Whenever cheating happens in a marriage, many people will instantly consider divorce, but only about half will actually go through with it.
A lot of media unfairly depict men as the ones who are prone to engage in infidelity, but we know they’re not the only ones.
This 2018 General Social Survey reported at least 13% of married women have slept with someone else.
The number may seem low, but it shows that women cheat too, and unfortunately, it happened to you.
Now that you’re aware of your wife’s infidelity, it’s possible that you are considering divorce while also thinking about the possibility of giving her another chance.
That’s a tough decision to make, but not all marriages are supposed to be kept, especially if honesty, loyalty, and respect are no longer present.
That being said, divorce may be the best path for you to take. Here’s why:
Therapy May Be Pointless
Therapy sounds like a good plan but it’s only really good if it’s going to work. In your case, though, therapy might not be able to change anything in your marriage.
You see, we all have somewhat stereotypical ideas on why men usually cheat.
Maybe she’s not giving him enough sex. Maybe he feels inferior and has low self-esteem. Or maybe he was too drunk, etc.
But when a woman cheats, on the other hand, it’s a lot more complicated than that.
And so, you should consider the possibility that your wife cheated because she is no longer invested in you and your marriage.
When a woman cheats, it’s more due to the emotional aspect – does she still feel seen and heard by you? Does she feel supported? Does she feel loved?
Maybe you’re doing all these things for her, but what if she craves the excitement of something new because she’s bored? That would be unfortunate, but it happens all too often.
But the most important thing is – is there even a connection between you two?
They say that women give their all in their marriages, therefore, if she decides to cheat, it only means one thing – she’s already at the end of the road. She’s already given up.
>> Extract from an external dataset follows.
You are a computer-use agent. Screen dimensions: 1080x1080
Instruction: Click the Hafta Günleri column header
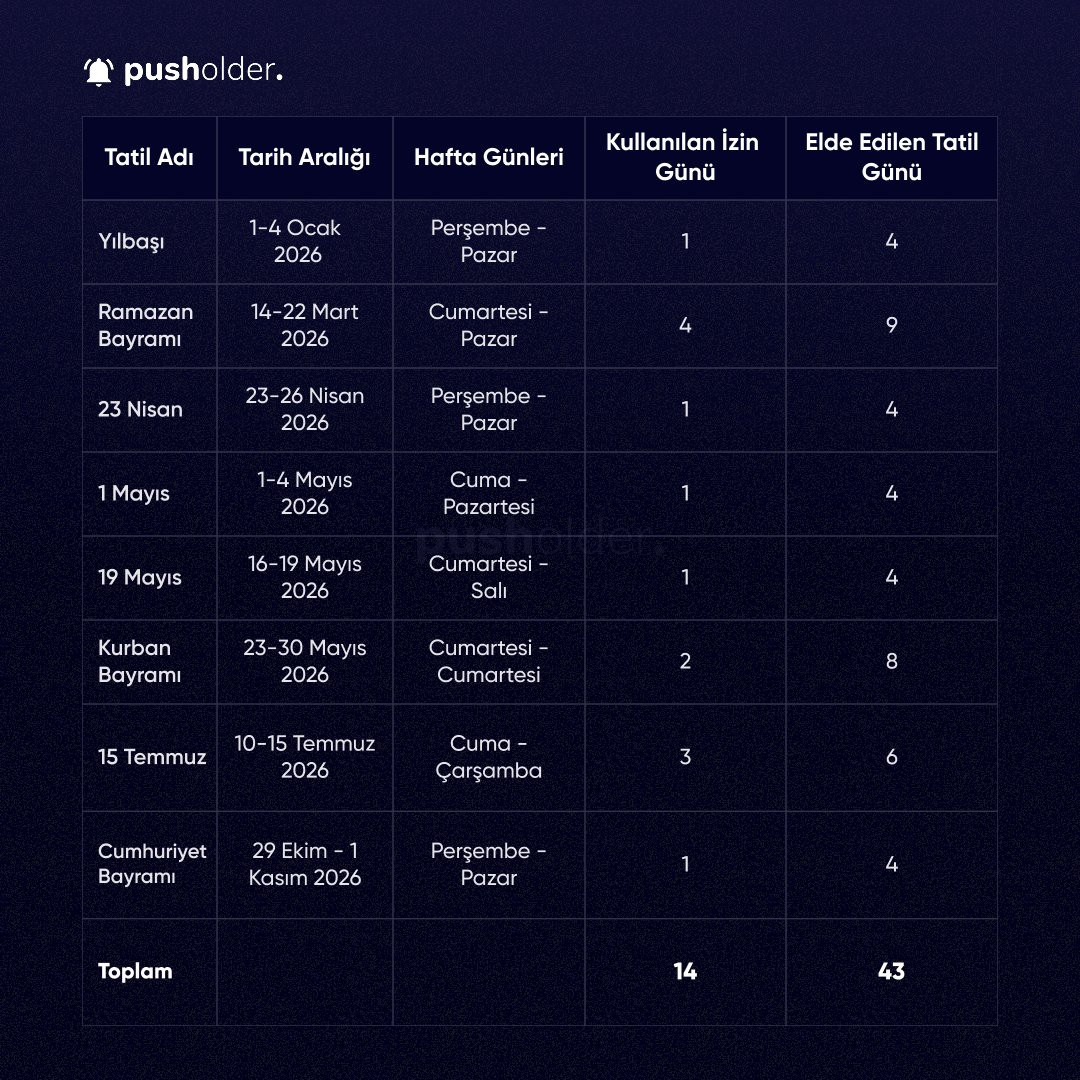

She may agree to go to therapy with you and try to patch things up, but it doesn’t necessarily mean that your marriage will fully heal and go back to the way it was before.
That being said, divorce is likely the best alternative and is backed by the fact that more than 50% of couples will split after infidelity occurs.
If that’s the path you’re willing to go, finding a divorce lawyer can assist you throughout the entire process, you can find one here.
Dragging Things On Can Be Expensive
Trying to save your marriage is a normal reaction to what you are experiencing right now, but dragging your relationship on can be extremely exhausting – emotionally and financially.
Yes, you can still give therapy a go and you can still give your wife and your marriage a chance. After all, it’s your decision to make at the end of the day.
However, once a woman gives up on you and your marriage, there is usually no going back. She may come back to you, but she’ll be an entirely different person.
The same thing applies even if you did go to therapy. That’s not to say therapy doesn’t work, it does for around 15% of married couples who experience infidelity.
You will attend therapy sessions, try to do your assignments, do your best to be the husband that she initially wished she had. All of that for what?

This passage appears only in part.